LONDON (Reuters) - Oil prices edged higher on Friday, reaching new two-month highs and on track to post the strongest weekly percentage gains this year as investors digested signs of an easing oversupply.
U.S. crude and gasoline inventories fell much more steeply than expected this week and the world's biggest oil exporter Saudi Arabia said it would further reduce oil output in August.
Brent crude futures were up 44 cents at $51.93 a barrel at 1334 GMT after reaching a new two-month high of $52.02 a barrel.
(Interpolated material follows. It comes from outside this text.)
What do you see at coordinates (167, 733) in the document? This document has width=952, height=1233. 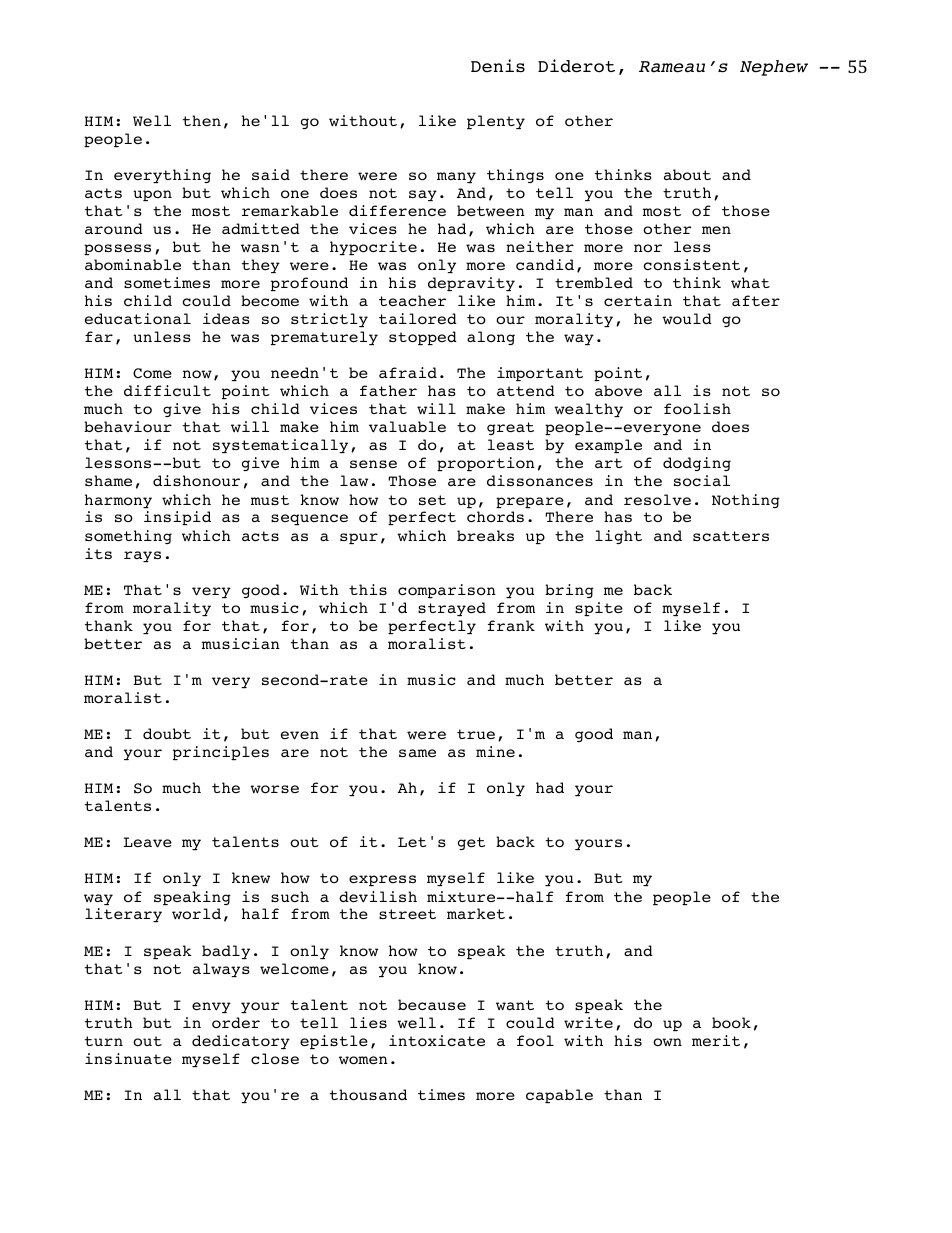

The front of the crude oil curve jumped into backwardation, with the month-ahead trading above the subsequent month, showing investors are not expecting recent gains to last.
U.S. West Texas Intermediate (WTI) crude futures were up 30 cents at $49.34 a barrel, after also touching a fresh two-month peak of $49.38 a barrel.
Both contracts are set to post their biggest percentage gains this year with a rise of around 8 percent.
"Positive signs came from the draw in gasoline stocks this week, as the U.S. moves into the peak driving season," said Ashley Kelty, oil analyst at Cenkos Securities.
U.S. crude stocks fell sharply by 7.2 million barrels in the week to July 21 due to strong refining activity and an increase in exports, according to data from the Energy Information Administration (EIA). [EIA/S]
Brimming U.S. crude supplies have been a challenge to production cuts to prop up prices led by the Organization of the Petroleum Exporting Countries, meaning weekly U.S. inventory data is closely watched.
Despite these signs, analysts' assessments of the oil market remained bearish.
"We believe the latest price rise is on a fragile footing," analysts at Commerzbank said, adding OPEC production was likely to rise in the coming months as the group has not officially capped output from members Libya and Nigeria.
Investors were eyeing an update on the U.S. rig count expected later on Friday to assess any signs of a slowing down in drilling activity.